# Predicting Road Accidents

# Introduction 

Predicting the likelihood of road accidents is a crucial challenge in improving urban safety and optimizing traffic management systems. In this notebook, we aim to model and predict road accident risk based on structured features provided in the dataset.

The workflow follows a clean, modular, and reproducible data science pipeline:

1. Data Loading & Exploration: We begin by detecting and loading the competition dataset (train.csv, test.csv) dynamically from the Kaggle input directory.

2. Preprocessing & Encoding: Categorical features are encoded using OrdinalEncoder for efficient use in tree-based models.

3. Modeling & Cross-Validation: Two strong baseline regressors are employed — HistGradientBoostingRegressor and RandomForestRegressor — both robust to non-linear relationships and capable of handling mixed-type data.A 5-Fold cross-validation setup ensures stable model evaluation and mitigates overfitting risk.

5. Evaluation & Results: Model performance is assessed using Mean Absolute Error (MAE), providing an interpretable measure of prediction accuracy.

This notebook emphasizes clarity, performance reproducibility, and interpretable results — serving as a strong baseline for further feature engineering and model optimization.

# 1. Data Loading & Exploration

In [1]:

# ========= Imports =========
import os, glob, gc, warnings
warnings.filterwarnings('ignore')

import numpy as np
import pandas as pd

from sklearn.model_selection import KFold
from sklearn.metrics import mean_absolute_error as MAE

# Basic models from sklearn (fast to run)
from sklearn.ensemble import HistGradientBoostingRegressor, RandomForestRegressor

# Encoders + preprocessing
from sklearn.preprocessing import OrdinalEncoder

# ========= CONFIG =========
TARGET_COL = "accident_risk"
ID_COL     = "id"
N_SPLITS   = 5      # K-Fold splits
RANDOM_SEED = 42
VERBOSE = True
PREFERRED_DIR_NAME = "predict" 


In [2]:

# ========= Data Loading =========

def find_kaggle_comp_dir():
    base = '/kaggle/input'
    if not os.path.exists(base):
        return None
    candidates = []
    for d in glob.glob(os.path.join(base, '*')):
        if os.path.isdir(d):
            has_train = len(glob.glob(os.path.join(d, 'train.csv'))) > 0
            has_test  = len(glob.glob(os.path.join(d, 'test.csv'))) > 0
            if has_train and has_test:
                candidates.append(d)
    if candidates:
        cand_pref = [d for d in candidates if PREFERRED_DIR_NAME.lower() in os.path.basename(d).lower()]
        return cand_pref[0] if cand_pref else candidates[0]
    return None

comp_dir = find_kaggle_comp_dir()

if comp_dir is not None:
    if VERBOSE: print(f"Found competition dir: {comp_dir}")
    train_path = os.path.join(comp_dir, 'train.csv')
    test_path  = os.path.join(comp_dir, 'test.csv')
    train = pd.read_csv(train_path)
    test  = pd.read_csv(test_path)
else:
    if VERBOSE: print("Competition files not found.

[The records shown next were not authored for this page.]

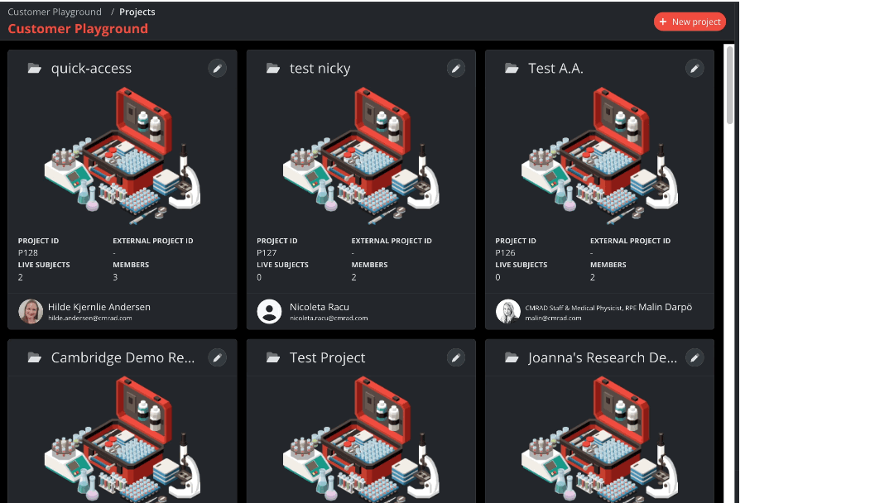Screen dimensions: 894x503
Task: Go to Customer Playground breadcrumb
Action: (x=55, y=12)
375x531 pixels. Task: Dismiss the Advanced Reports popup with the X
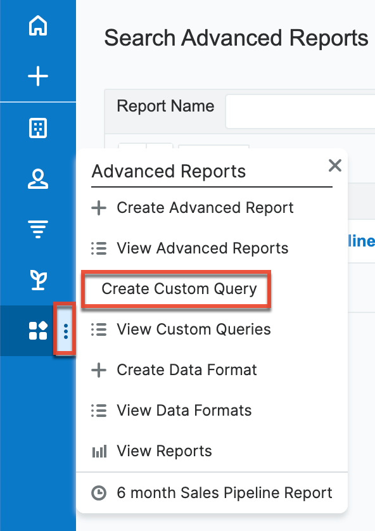(335, 165)
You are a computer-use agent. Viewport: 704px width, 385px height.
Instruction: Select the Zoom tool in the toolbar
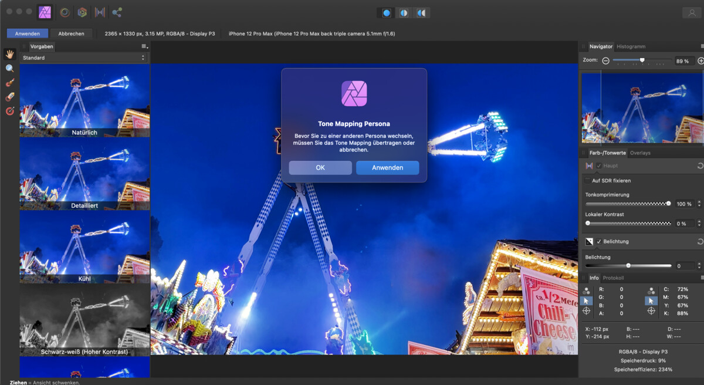click(x=9, y=68)

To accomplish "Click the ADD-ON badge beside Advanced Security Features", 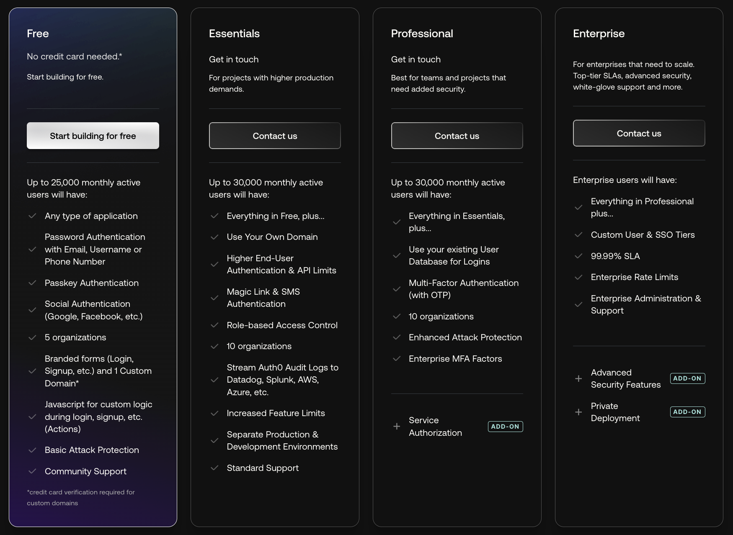I will pyautogui.click(x=687, y=378).
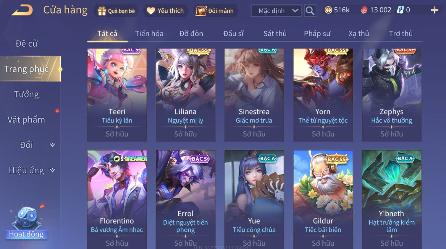
Task: Go to the Tướng sidebar section
Action: [x=26, y=95]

Using a small synthetic dataset so the notebook can run.")
    rng = np.random.RandomState(RANDOM_SEED)
    n_train, n_test = 1200, 800
    dates = pd.date_range('2021-01-01', periods=n_train+n_test, freq='H')
    cat1  = rng.choice(['A','B','C'], size=n_train+n_test)
    cat2  = rng.choice(['Urban','Rural'], size=n_train+n_test)
    num1  = rng.normal(0,1,size=n_train+n_test)
    num2  = rng.gamma(2.0,1.0,size=n_train+n_test)
    # target with some signal
    target = 0.3*(cat1=='B').astype(float) + 0.6*(cat2=='Urban').astype(float) + 0.5*num1 + 0.2*np.log1p(num2) + rng.normal(0,0.3,size=n_train+n_test)

    df = pd.DataFrame({
        'id': np.arange(n_train+n_test),
        'timestamp': dates.astype(str),
        'weather_cat': cat1,
        'area_cat': cat2,
        'speed_mean': num1,
        'traffic_index': num2,
        'target': target
    })
    train = df.iloc[:n_train].copy()
    test  = df.iloc[n_train:].drop(columns=['target']).copy()

# show shapes
print("Train shape:", train.shape)
print("Test shape :", test.shape)


Found competition dir: /kaggle/input/playground-series-s5e10
Train shape: (517754, 14)
Test shape : (172585, 13)


# 2. Preprocessing & Encoding

In [3]:
# ========= Column Detection =========
if TARGET_COL is None:
    only_in_train = [c for c in train.columns if c not in test.columns]
    # don't treat typical meta columns as target
    bad_target_names = set(['fold', 'kfold', 'split', 'subset'])
    candidates = [c for c in only_in_train if c.lower() not in bad_target_names]
    if len(candidates) == 0:
        TARGET_COL = train.columns[-1]
    else:
        TARGET_COL = candidates[0]

if ID_COL is None:
    for guess in ['id','ID','Id','record_id']:
        if guess in test.columns:
            ID_COL = guess
            break
    if ID_COL is None:
        both = [c for c in train.columns if c in test.columns]
        id_like = None
        for c in both:
            # quick check: many unique values & no missing
            if train[c].isna().sum() == 0 and train[c].nunique() > 0.9*len(train):
                id_like = c
                break
        ID_COL = id_like if id_like is not None else both[0]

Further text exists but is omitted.